= The Akins =

American Gospel music group

The Akins are a Gospel Music group of up to three brothers and their father. They write their own songs and play all of their own instruments.

David, the father, began in 1988 when his three sons Dave, Nick, and Eli were children. While leading music at a youth retreat, David met a man named Jonathan whose father was a well known preaching evangelist and had recently died. Jonathan told David that he knew his father loved him, but he was in high demand and was usually not able to be at home. This inspired David to form a group with his sons.

In July 2008 The Akins signed with Crossroads Records. They are two time "Horizon Group of the Year" nominees by Singing News Magazine, and have received multiple nominations at the Inspirational Country Music Awards of the Christian Country Music Association including, "Entertainer of the Year," "Vocal Group of the Year," and "Christian Country Song of the Year."

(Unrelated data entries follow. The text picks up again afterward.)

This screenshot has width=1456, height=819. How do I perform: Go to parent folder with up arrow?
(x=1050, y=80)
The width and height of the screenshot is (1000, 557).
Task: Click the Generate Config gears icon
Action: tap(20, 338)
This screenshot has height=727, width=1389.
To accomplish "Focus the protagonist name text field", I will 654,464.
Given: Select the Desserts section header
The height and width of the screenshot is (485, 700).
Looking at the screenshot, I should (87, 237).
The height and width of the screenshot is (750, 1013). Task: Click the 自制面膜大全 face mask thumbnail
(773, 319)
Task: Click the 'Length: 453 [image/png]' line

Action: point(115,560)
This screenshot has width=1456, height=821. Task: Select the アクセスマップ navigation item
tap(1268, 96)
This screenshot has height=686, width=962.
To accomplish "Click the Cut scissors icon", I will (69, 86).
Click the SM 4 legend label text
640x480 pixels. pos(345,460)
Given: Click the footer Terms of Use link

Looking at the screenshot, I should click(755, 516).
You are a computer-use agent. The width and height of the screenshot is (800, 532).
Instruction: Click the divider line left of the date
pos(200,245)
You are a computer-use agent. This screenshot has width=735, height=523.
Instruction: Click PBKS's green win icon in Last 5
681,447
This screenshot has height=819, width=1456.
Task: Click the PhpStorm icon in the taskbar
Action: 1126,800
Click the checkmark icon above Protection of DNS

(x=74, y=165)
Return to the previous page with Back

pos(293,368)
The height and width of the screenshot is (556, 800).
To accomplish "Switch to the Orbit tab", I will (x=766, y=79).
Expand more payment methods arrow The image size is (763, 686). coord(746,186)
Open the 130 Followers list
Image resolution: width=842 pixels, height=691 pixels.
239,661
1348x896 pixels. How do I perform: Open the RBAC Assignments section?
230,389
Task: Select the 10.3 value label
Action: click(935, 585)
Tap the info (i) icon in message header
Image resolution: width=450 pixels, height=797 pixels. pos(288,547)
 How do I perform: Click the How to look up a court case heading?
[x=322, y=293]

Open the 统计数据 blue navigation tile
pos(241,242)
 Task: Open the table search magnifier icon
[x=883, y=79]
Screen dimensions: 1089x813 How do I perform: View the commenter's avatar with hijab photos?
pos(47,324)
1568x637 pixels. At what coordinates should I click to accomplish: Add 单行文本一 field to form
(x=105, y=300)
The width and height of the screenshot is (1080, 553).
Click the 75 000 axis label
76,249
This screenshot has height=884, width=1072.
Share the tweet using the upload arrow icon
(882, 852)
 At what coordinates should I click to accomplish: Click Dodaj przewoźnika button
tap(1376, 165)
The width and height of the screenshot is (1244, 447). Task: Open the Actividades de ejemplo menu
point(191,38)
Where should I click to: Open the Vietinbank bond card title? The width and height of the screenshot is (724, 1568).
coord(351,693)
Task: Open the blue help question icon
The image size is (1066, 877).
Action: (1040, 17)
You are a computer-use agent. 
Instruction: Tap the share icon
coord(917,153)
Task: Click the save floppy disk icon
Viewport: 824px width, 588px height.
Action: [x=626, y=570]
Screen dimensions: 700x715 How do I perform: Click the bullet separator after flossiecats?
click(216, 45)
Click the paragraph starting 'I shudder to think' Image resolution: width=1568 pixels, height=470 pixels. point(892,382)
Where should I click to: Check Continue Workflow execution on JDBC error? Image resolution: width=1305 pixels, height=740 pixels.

Their 2017 album release, "Eyes On The Road" features the new single and music video, "Dying To Be With You".

==Members==

- David Akin- Piano, Acoustic Guitar, Vocals
- Dave Akin- Bass Guitar
- Nick Akin- Acoustic Guitar, Drums, Vocals
- Eli Akin - Electric Guitar, Acoustic Guitar, Mandolin, Sax, Vocals

==Discography==
- 2008: Good Tired
- 2009: The Akins
- 2010: The Akins - Live In Concert (DVD / 2 CD combo)
- 2012: The Akins - Based On A True Story
- 2014: The Akins - Vintage
- 2017: Akins - Eyes On The Road

===Popular Singles===
- I Want My Stage To Be An Altar
- What If God Says No
- Kneel
- Joyful, Joyful, We Adore Thee
- Dying To Be With You

==Awards==
- 2010 "Horizon Group of the Year" Nominee.